Tesla's dirty little secret: Its net profit doesn't come from selling cars
New York (CNN Business)Tesla posted its first full year of net income in 2020 -- but not because of sales to its customers.
Eleven
states require automakers sell a certain percentage of zero-emissions
vehicles by 2025. If they can't, the automakers have to buy regulatory credits from another automaker that meets those requirements -- such as Tesla, which exclusively sells electric cars.
It's
a lucrative business for Tesla -- bringing in $3.3 billion over the
course of the last five years, nearly half of that in 2020 alone. The
$1.6 billion in regulatory credits it received last year far outweighed
Tesla's net income of $721 million -- meaning Tesla would have otherwise posted a net loss in 2020.
"These
guys are losing money selling cars. They're making money selling
credits. And the credits are going away," said Gordon Johnson of GLJ
Research and one of the biggest bears on Tesla (TSLA) shares.

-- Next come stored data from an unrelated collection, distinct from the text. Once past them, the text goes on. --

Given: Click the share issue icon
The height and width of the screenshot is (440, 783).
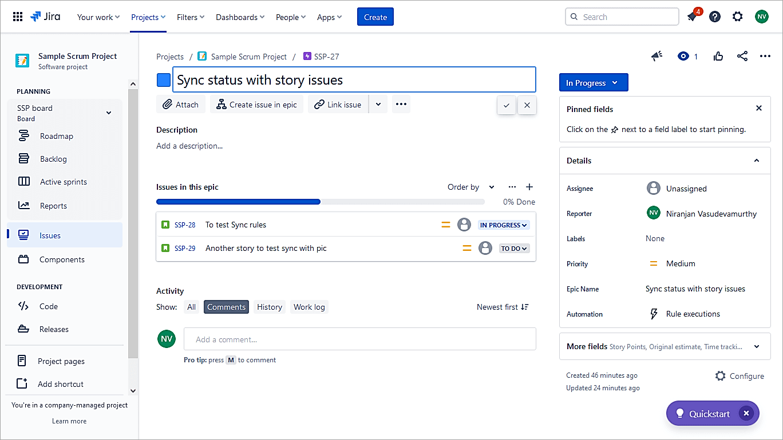Looking at the screenshot, I should (x=742, y=56).
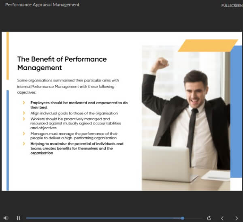Go to the previous slide arrow

pos(222,218)
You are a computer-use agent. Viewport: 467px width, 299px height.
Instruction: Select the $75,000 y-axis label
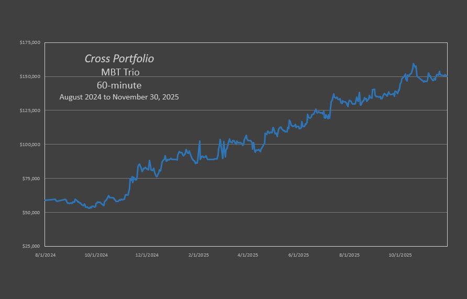coord(32,179)
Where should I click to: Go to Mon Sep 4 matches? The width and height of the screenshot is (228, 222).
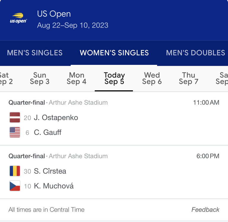click(x=76, y=78)
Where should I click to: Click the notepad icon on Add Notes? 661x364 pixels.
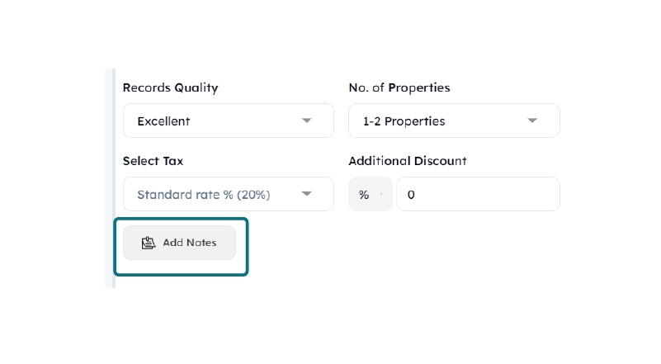[149, 243]
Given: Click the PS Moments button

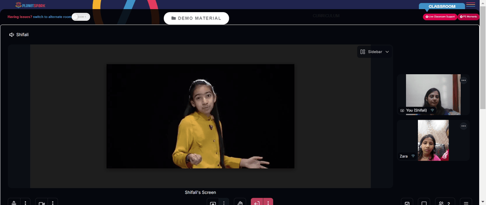Looking at the screenshot, I should pyautogui.click(x=469, y=16).
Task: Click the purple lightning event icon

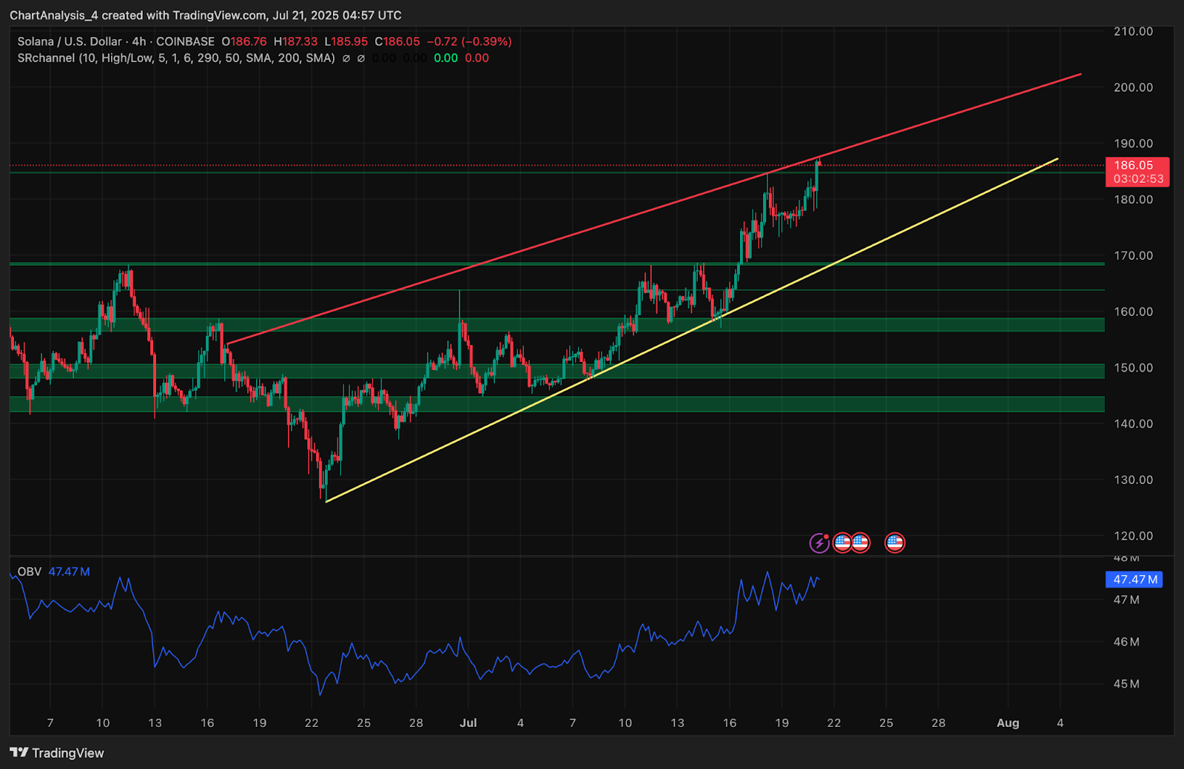Action: coord(819,543)
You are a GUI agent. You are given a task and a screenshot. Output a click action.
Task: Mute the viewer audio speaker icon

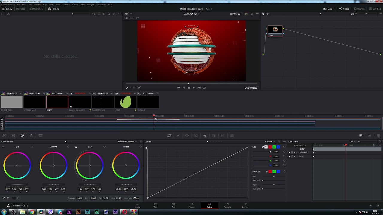(x=139, y=88)
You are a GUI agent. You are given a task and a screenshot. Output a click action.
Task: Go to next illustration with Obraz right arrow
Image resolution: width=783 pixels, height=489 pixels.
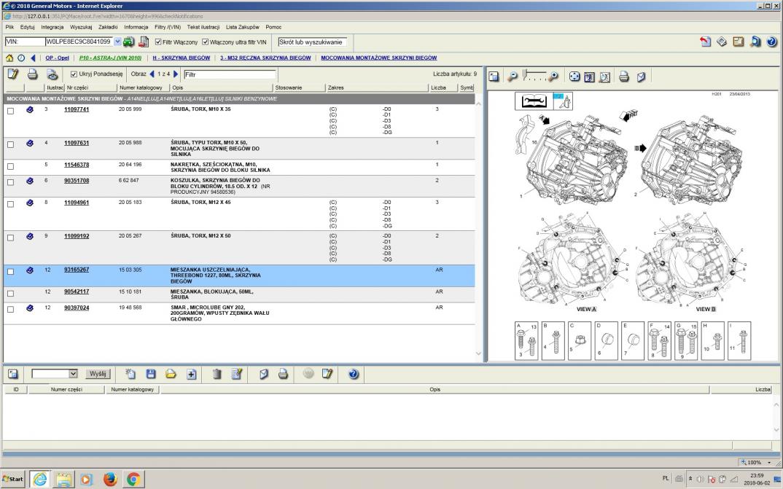point(176,74)
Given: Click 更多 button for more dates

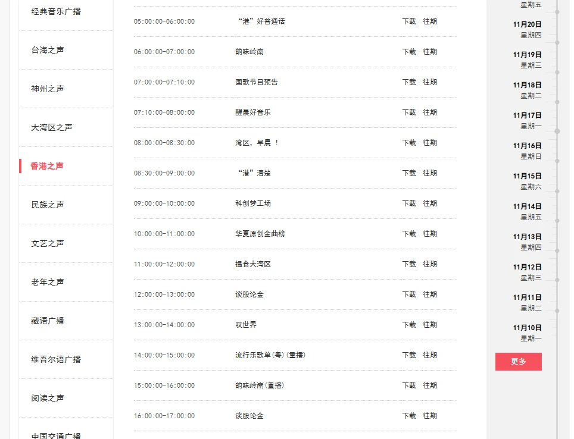Looking at the screenshot, I should tap(518, 362).
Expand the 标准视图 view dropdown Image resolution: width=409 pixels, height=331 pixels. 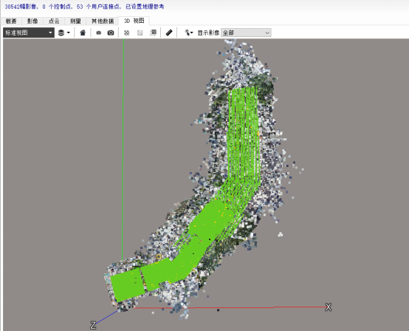point(29,33)
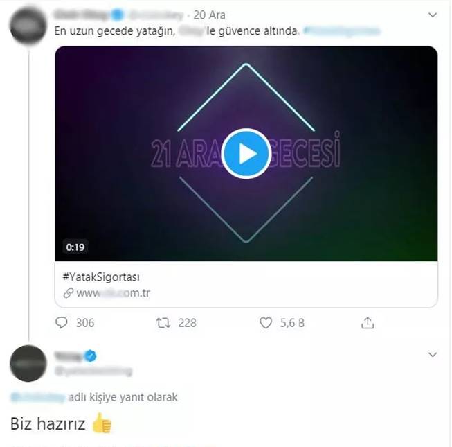Open the mentioned handle before adlı kişiye yanıt olarak
Viewport: 452px width, 447px height.
click(x=38, y=397)
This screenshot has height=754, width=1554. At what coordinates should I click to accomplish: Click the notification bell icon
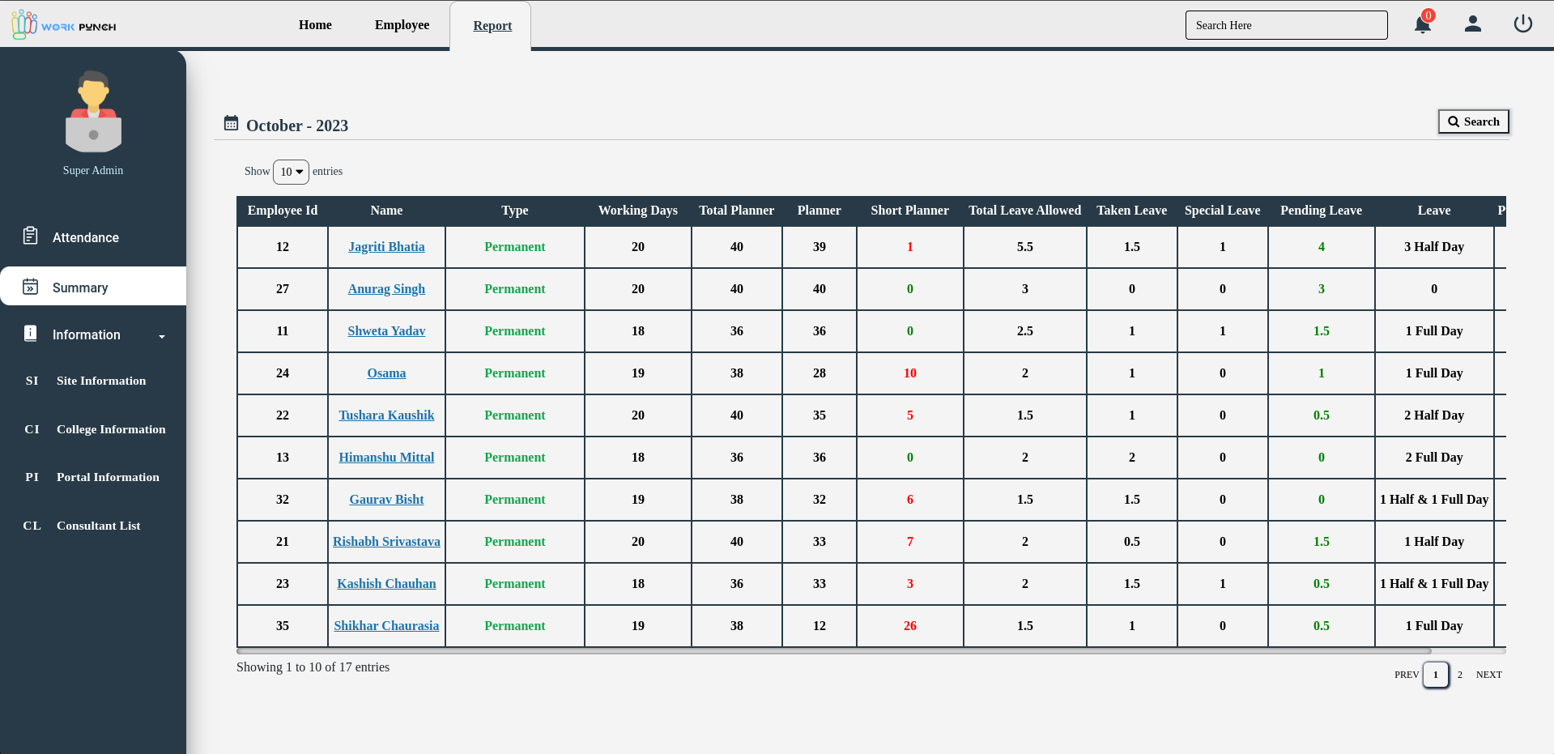(x=1422, y=24)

Tesla top executives concede the company can't count on that source of cash continuing.
"This
is always an area that's extremely difficult for us to forecast," said
Tesla's Chief Financial Officer Zachary Kirkhorn. "In the long term,
regulatory credit sales will not be a material part of the business, and
we don't plan the business around that. It's possible that for a
handful of additional quarters, it remains strong. It's also possible
that it's not."
The
11 states which will require a certain percentage of cars to be zero
emission vehicles, or the automakers to purchase credits from a company
like Tesla which has exceeded the target, are California, Colorado,
Connecticut, Maine, Maryland, Massachusetts, New York, New Jersey,
Oregon, Rhode Island and Vermont.
Tesla
also reports other measures of profitability, as do many other
companies. And by those measures, the profits are great enough that they
do not depend on the sales of credits to be in the black.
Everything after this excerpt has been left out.